START Extract to read

And that's exactly what I did. Whatever she wanted, she got my full support. From the song selection to the get together afterwards to the ongoing struggles of moving ahead on her own, I've loved her. That's been my answer.

As far as wanting to celebrate that one has died, trust me, I'm with you 100%. If my father had been granted five minutes of awareness, I know exactly what he would have told me, demanded that I do - let him go. NOW! Trouble is, those five minutes were never granted, and he had to endure a long life, year after year of heartbreaking decline.

But it's over. It ended. When I walked into his room after he had died, I sat on the side of his bed, hugged him and congratulated him, that I was so happy he had finally made it. It was his day to say No More and off he went.

I'd like a red leather stool at the Elsewhere, near the juke box and not too far from the pool table.

You are in my thoughts, my prayers and I am smiling broadly. Tell me, have you smelled the air, looked up at the sky? Isn't it beautiful? Just incredibly beautiful?


Anonymous said...

My father died this morning after battling Alzheimer's for god know how long. He hid it well. He had been in a nursing home for 4 years. Seeing your blog reminded me, I'm not alone. I've watched him decline for 4 years, and suffered with my choice not to be aggressive in treating the final stages... I awoke at 5:15 this moring, I thought I smelt smoke, I bolted out of bed. no fire, but then the phone rang, he was gone.

END Extract to read

Tasks to carry out –
- A) In the blog comments on losing a father, why does the writer congratulate the father after his death instead of grieving?
- B) Can you continue the blog comments on losing a father from the point where the text stops?

START Excerpted data

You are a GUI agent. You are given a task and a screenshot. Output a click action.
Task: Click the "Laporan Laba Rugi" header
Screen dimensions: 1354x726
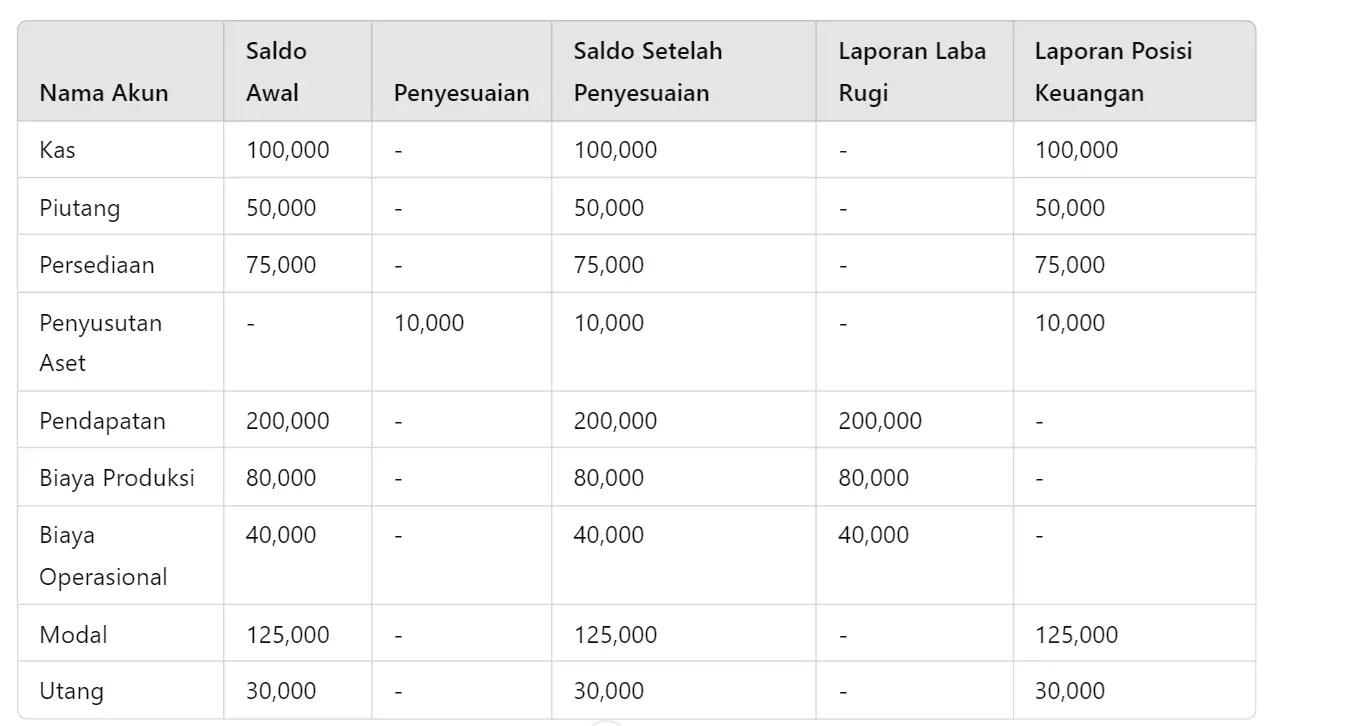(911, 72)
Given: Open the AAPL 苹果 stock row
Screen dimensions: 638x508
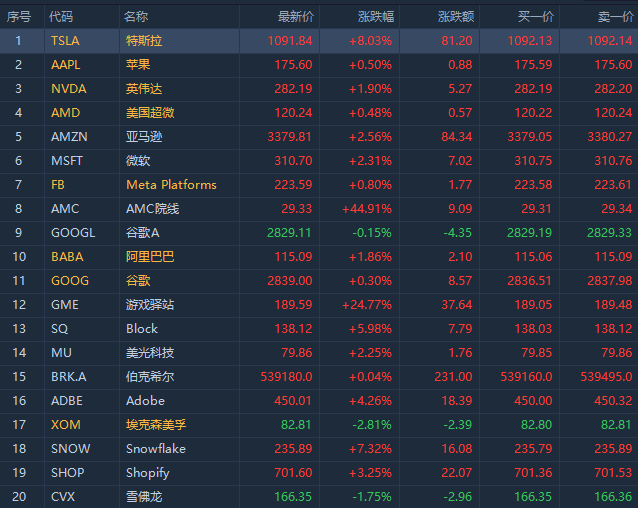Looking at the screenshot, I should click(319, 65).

END Excerpted data

Expected outputs –
- A) The writer is sure the father would have demanded to be let go if he had been granted five minutes of awareness. Instead he had to endure year after year of heartbreaking decline, so the writer was happy he had finally made it.

- B)
I'm with you, I understand. Only alone, tonight when everyone else had gone to bed can I say I"m glad". He and my mother are together again, and I know that he is "right", I'm so sorry for your loss... we'll move through it, regardless of everyone who wants to tell us how to feel. I'm tired of telling people I'm fine... tomorrow when I clean out his room, I can put him to rest. Tonight I find myself, looking for someone who is as confused as me, and feels this loss as intensely. You are in my thoughts.

e said...

The one word that came to my mind as I read this entry--over and over is: EXACTLY!

Why take time off now, he's gone now. EXACTLY.

You don't treat these conditions in people with AD. EXACTLY.

Why can't we just be buried directly in the earth? EXACTLY. (BTW, google 'green cemetery' for more info on this--it's the way I choose to do it if I chicken out and decide not to be donated to science).

You've been mourning for three years. EXACTLY.

Maybe, maybe... If there is one thing to be "learned" from the AD experience it is that our lives are being prolonged too long. For What? Pills for cholesterol, BP, diabetes... so that we can live long enough to lose our minds? F**k that. I'm not saying don't try to be healthy or live long. And there are many other things that can and will probably kill us. But the body's (including the brain's) life is finite.

One of my co-workers mentioned that you just never used to hear about AD before... Well, it is my belief that 'before' we did not live that long. And we referred to it as a Second Childhood or something more genteel. And 'before' families stuck together, did'nt move across the or to other countries. Who needs a board and care or a nursing home when you have a whole stay-at-home family system?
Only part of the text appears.